In Louisville, Planting Urban Trees Is a Public Health Priority - Bloomberg
▻https://www.bloomberg.com/news/articles/2024-09-12/in-louisville-planting-urban-trees-is-a-public-health-priority?cmpid=BBD0
Alors ça, c’est vraiment passionnant : planter des arbres, ce n’est pas uniquement bon pour le climat, mais aussi directement pour la santé humaine. Et c’est une étude de type comparative (type placebos) qui le montre !
And in late August, scientists at the University of Louisville released the results of a groundbreaking urban tree study. The $15 million Green Heart Louisville project, conducted with the Nature Conservancy and other partners, followed more than 700 residents across a four-square-mile area of south Louisville where about 8,000 trees and shrubs had been planted. According to the study, residents of these newly greened neighborhoods had 13% to 20% lower levels of a blood marker of general inflammation compared to residents in neighborhoods where no new greenery was added. Inflammation is a leading risk factor for heart disease, cancer and diabetes.
Aruni Bhatnagar, the project’s lead investigator and director of the university’s Christina Lee Brown Envirome Institute, says that the study is the first to use a clinical trial design — a controlled intervention, rather than the usual observational studies — to probe how adding trees and greenery to urban space affects human health. It’s also the first such study to plant large, mature trees instead of saplings and utilize an evidence-based approach to guide their exact placement in the neighborhoods. Instead of planting based on aesthetics, for example, the team “measured where the levels of air pollution were highest and targeted the planting to those areas,” Bhatnagar said.

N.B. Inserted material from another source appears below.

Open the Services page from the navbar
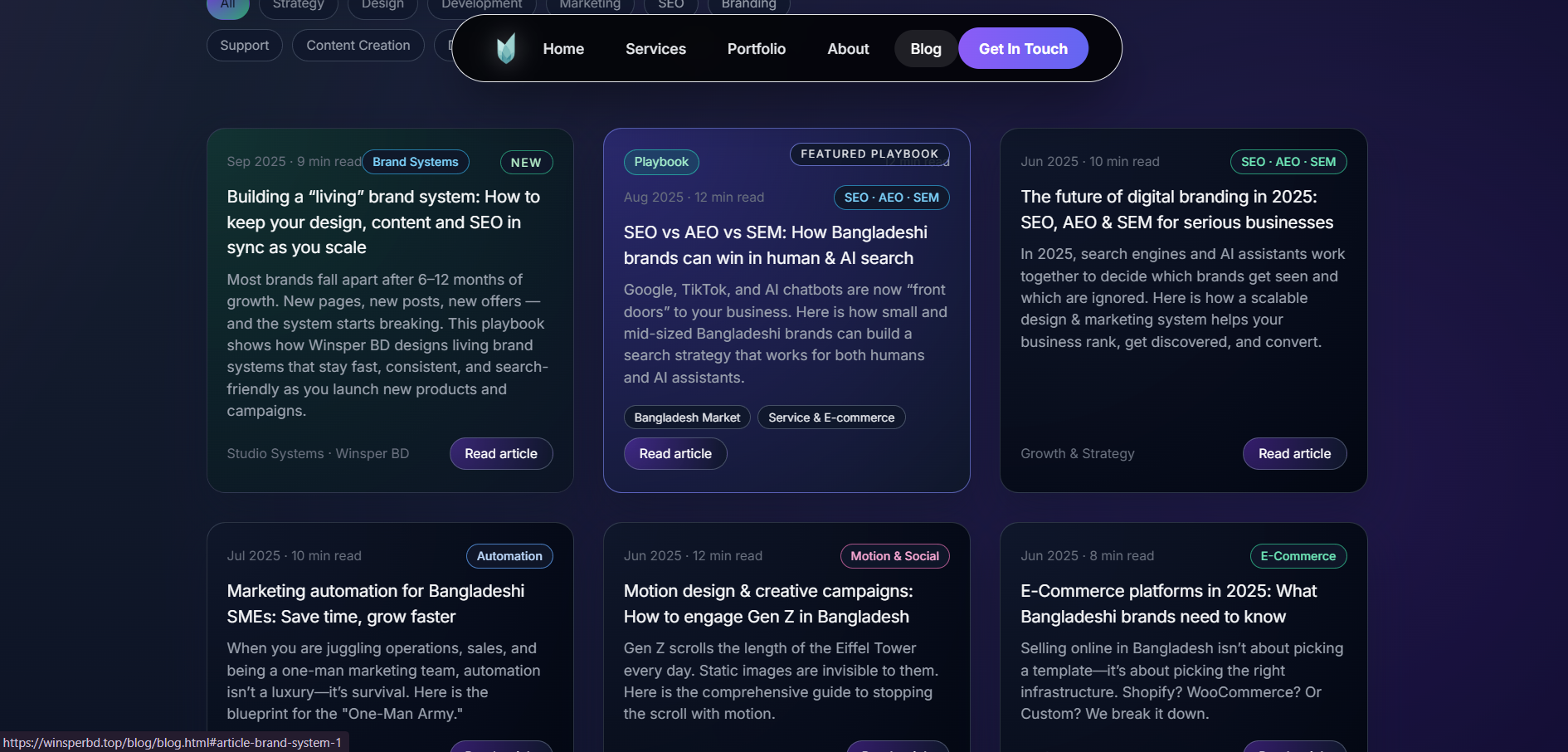This screenshot has width=1568, height=752. point(655,48)
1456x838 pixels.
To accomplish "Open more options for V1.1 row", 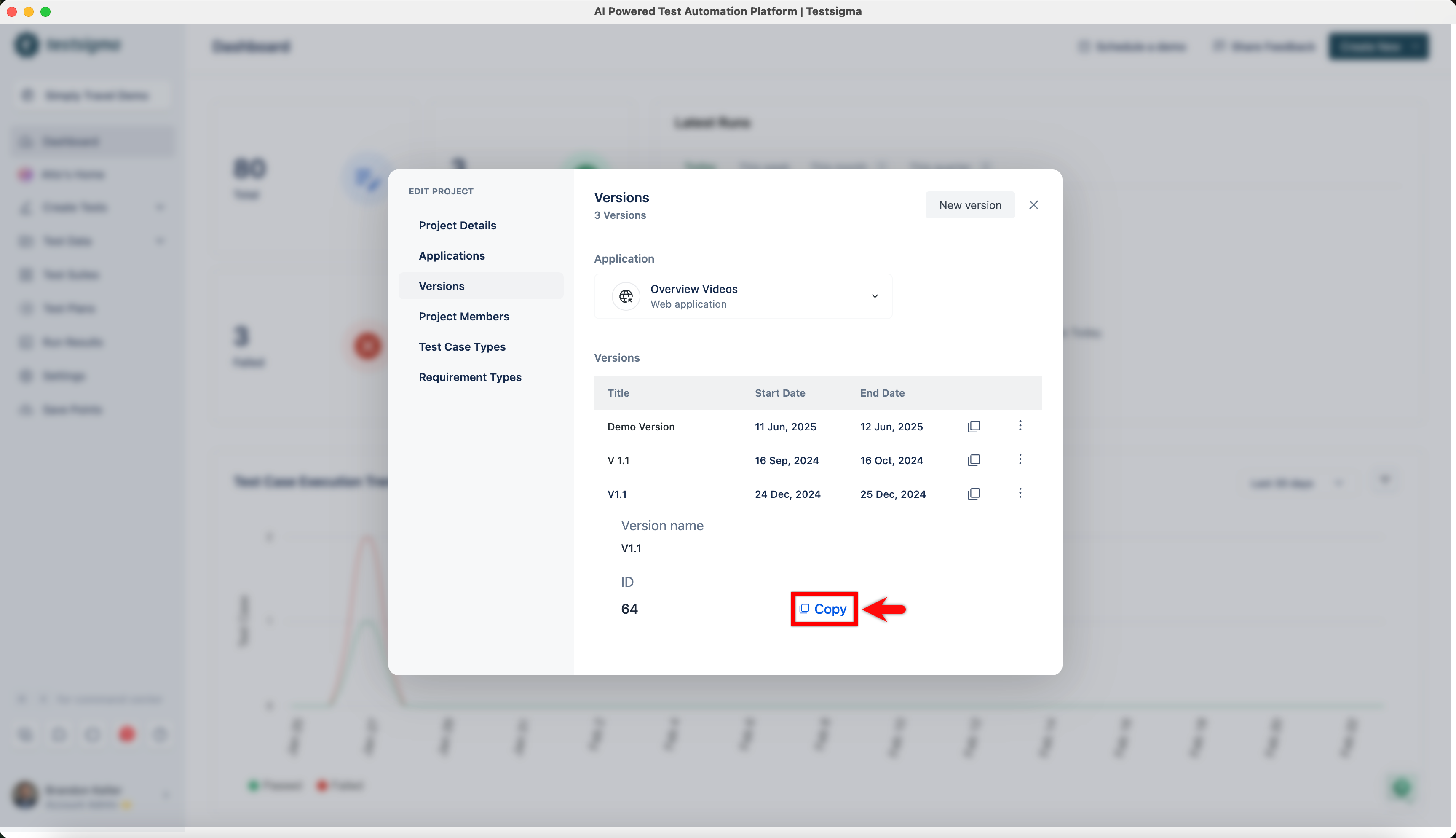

A different kind of spillover effect will take root during the planned next phase of the Green Heart study, according to Bhatnager. He explained that the “placebo” neighborhoods in the first phase — which didn’t get the new trees — will become the control group, putting them on the receiving end of new greenery. Researchers will investigate optimal tree species to maximize cooling and pollution control, as well as the impacts of greening neighborhoods on residential displacement, home values and gentrification, among other issues.
Spreading the health benefits to more people is another advantage of a study designed as a clinical trial, Bhatnagar said: “If the drug works, there is an intent to treat.”